Una donna medico
3 minuti per la letturadi LOREDANA PILEGI*
La storia di Sara Pedri, ginecologa specializzata a Catanzaro, scomparsa in Trentino, dove era in forze presso l’ospedale di Trento, pone d’obbligo alcune riflessioni.
La storia la conosciamo: dottoressa brillante, specializzata in ginecologia (il suo sogno) presso l’università di Catanzaro ed assunta all’ospedale di Trento, dove si trova ad essere bersaglio di atteggiamenti denigratori e razzisti (questi ultimi per la sua sede di specializzazione).
Mi chiedo: sarebbe stata la stessa cosa se al suo posto ci fosse stato un uomo? Non credo.
In un mondo, quello sanitario, dove la sanità rosa sta superando in numero quella maschile (e se ancora non lo è complessivamente è per il numero maggiore di uomini al di sopra dei 60 anni, mentre al di sotto dei 30, è ampiamente superata), ancora oggi assistiamo ad episodi di discriminazione per il sesso.
Purtroppo ancora oggi (certo, per fortuna, non è sempre così) la presenza femminile in campo sanitario viene vista come subalterna e di contorno a quella maschile, con diritti negati (vedi l’astensione dalle notti che toccherebbe di diritto alle neo mamme medico e che, il più delle volte, viene fatta passare come benevola concessione del primario, e con i colleghi “scocciati” perché si devono caricare le notti di “quella”).
Le donne medico devono sudare più dei colleghi maschi per vedersi valorizzare, partendo da un gap negativo nella considerazione generale dei pazienti (quante volte abbiamo assistito alla classica scena dell’infermiere in divisa e della dottoressa in camice, dove lui è il dottore e lei la signorina), e dei colleghi.

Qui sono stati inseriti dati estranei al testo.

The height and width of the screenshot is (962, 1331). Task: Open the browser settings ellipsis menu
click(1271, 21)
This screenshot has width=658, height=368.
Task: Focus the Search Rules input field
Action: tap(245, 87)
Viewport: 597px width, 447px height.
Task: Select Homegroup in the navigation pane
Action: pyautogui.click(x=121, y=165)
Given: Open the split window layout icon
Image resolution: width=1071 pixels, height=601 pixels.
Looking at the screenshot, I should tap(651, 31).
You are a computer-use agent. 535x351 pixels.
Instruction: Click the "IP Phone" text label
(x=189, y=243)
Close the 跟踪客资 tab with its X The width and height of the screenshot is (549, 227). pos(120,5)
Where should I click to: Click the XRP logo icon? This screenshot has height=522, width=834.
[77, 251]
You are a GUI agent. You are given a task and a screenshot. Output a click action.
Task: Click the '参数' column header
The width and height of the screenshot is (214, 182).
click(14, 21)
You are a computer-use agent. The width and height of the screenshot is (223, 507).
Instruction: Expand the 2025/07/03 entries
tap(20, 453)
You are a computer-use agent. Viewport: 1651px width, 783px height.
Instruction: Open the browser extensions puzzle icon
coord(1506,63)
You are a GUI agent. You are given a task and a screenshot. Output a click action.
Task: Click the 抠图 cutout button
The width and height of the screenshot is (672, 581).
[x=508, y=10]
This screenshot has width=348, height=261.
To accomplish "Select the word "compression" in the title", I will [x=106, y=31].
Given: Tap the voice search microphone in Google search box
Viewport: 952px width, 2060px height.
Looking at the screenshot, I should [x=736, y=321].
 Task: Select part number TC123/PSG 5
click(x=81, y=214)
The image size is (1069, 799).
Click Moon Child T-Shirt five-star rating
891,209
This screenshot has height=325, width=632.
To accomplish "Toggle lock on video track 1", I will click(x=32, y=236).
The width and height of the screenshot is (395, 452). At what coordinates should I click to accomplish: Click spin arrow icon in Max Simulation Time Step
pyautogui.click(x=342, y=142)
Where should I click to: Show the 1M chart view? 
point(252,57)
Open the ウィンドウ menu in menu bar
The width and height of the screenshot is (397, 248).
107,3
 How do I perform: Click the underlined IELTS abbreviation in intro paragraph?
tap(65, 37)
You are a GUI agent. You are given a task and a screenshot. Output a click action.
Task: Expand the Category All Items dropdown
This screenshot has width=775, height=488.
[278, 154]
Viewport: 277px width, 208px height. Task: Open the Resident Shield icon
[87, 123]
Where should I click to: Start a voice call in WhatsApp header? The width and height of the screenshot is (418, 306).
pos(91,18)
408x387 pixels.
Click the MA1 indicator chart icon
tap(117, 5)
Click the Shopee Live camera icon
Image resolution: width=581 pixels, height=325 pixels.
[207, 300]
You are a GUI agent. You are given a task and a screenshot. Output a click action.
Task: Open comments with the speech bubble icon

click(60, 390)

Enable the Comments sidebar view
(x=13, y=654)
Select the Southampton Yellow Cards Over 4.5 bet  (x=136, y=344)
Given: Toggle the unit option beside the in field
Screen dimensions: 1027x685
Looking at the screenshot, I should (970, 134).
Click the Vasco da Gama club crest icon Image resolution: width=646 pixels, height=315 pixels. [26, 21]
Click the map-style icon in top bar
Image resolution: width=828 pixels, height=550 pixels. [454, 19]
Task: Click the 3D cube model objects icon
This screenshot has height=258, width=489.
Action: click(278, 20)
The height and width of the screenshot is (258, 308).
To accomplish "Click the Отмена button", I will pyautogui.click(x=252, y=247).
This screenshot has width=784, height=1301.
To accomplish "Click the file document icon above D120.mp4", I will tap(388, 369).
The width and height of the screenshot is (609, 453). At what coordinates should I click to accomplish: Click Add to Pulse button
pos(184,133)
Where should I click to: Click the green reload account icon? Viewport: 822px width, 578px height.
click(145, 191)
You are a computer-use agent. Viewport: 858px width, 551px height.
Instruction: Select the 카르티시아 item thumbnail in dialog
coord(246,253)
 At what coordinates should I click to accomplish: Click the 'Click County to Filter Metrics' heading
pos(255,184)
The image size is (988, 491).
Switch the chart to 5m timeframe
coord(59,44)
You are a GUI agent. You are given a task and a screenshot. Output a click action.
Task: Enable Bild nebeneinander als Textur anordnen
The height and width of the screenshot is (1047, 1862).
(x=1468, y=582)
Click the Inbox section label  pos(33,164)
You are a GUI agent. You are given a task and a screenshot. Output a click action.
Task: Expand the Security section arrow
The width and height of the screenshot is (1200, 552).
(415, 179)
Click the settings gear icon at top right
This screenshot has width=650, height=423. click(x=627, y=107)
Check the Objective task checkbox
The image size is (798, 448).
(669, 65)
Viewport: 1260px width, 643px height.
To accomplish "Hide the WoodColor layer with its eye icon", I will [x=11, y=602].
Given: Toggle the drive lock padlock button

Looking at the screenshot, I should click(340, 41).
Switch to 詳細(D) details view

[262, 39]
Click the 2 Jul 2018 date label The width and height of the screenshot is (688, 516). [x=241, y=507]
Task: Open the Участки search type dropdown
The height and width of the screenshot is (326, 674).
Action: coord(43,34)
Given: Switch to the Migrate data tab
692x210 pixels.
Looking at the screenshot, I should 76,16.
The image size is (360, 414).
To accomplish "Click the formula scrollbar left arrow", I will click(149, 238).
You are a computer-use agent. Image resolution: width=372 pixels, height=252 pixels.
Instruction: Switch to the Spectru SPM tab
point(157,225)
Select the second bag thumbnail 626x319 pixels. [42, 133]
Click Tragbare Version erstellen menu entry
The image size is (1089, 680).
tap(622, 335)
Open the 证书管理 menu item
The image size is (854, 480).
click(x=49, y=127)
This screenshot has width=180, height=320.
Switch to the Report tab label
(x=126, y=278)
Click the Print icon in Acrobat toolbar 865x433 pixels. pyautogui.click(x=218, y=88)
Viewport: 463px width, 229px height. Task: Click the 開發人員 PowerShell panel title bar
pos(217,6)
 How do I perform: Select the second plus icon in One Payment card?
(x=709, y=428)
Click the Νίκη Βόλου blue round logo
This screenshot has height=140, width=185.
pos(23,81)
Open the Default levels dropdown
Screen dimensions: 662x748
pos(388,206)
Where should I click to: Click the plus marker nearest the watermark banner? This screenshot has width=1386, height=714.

Il mondo lavorativo sanitario è ancora oggi codificato su parametri maschili, con una turnistica di lavoro ingabbiata in orari rigidi (8-14/14-20/20-8) che non lascia molto spazio ad una conciliazione famiglia/lavoro, ed è così che uno svantaggio iniziale (legato al sesso) diventa incolmabile con il passare del tempo, dove la donna medico fa fatica a seguire come un uomo, tutti gli impegni lavorativi, e chi lo fa, lascia sul campo la propria vita affettiva e familiare.
Se a questo aggiungiamo un carattere misogino di qualche primario ed una debolezza complessiva di una struttura sanitaria che non sa difendere le proprie donne medico, arriviamo al caso di Sara, denigrata ed umiliata per mesi e mesi, in maniera ingiustificata, non riesce a reagire, chiudendosi sempre di più in sé stessa ed entrando il quel tunnel della disperazione che l’ha condotta a far perdere le tracce di sé (ci piace pensare che sia viva ed in un luogo dove sia apprezzata come donna e come medico).
Ecco, in una società ed in mondo sanitario, dove le donne hanno dato un contributo che ha fatto e fa la differenza in termini di scienze ed umanità, non vorremmo più leggere di casi come quello di Sara, la Dottoressa Sara Pedri.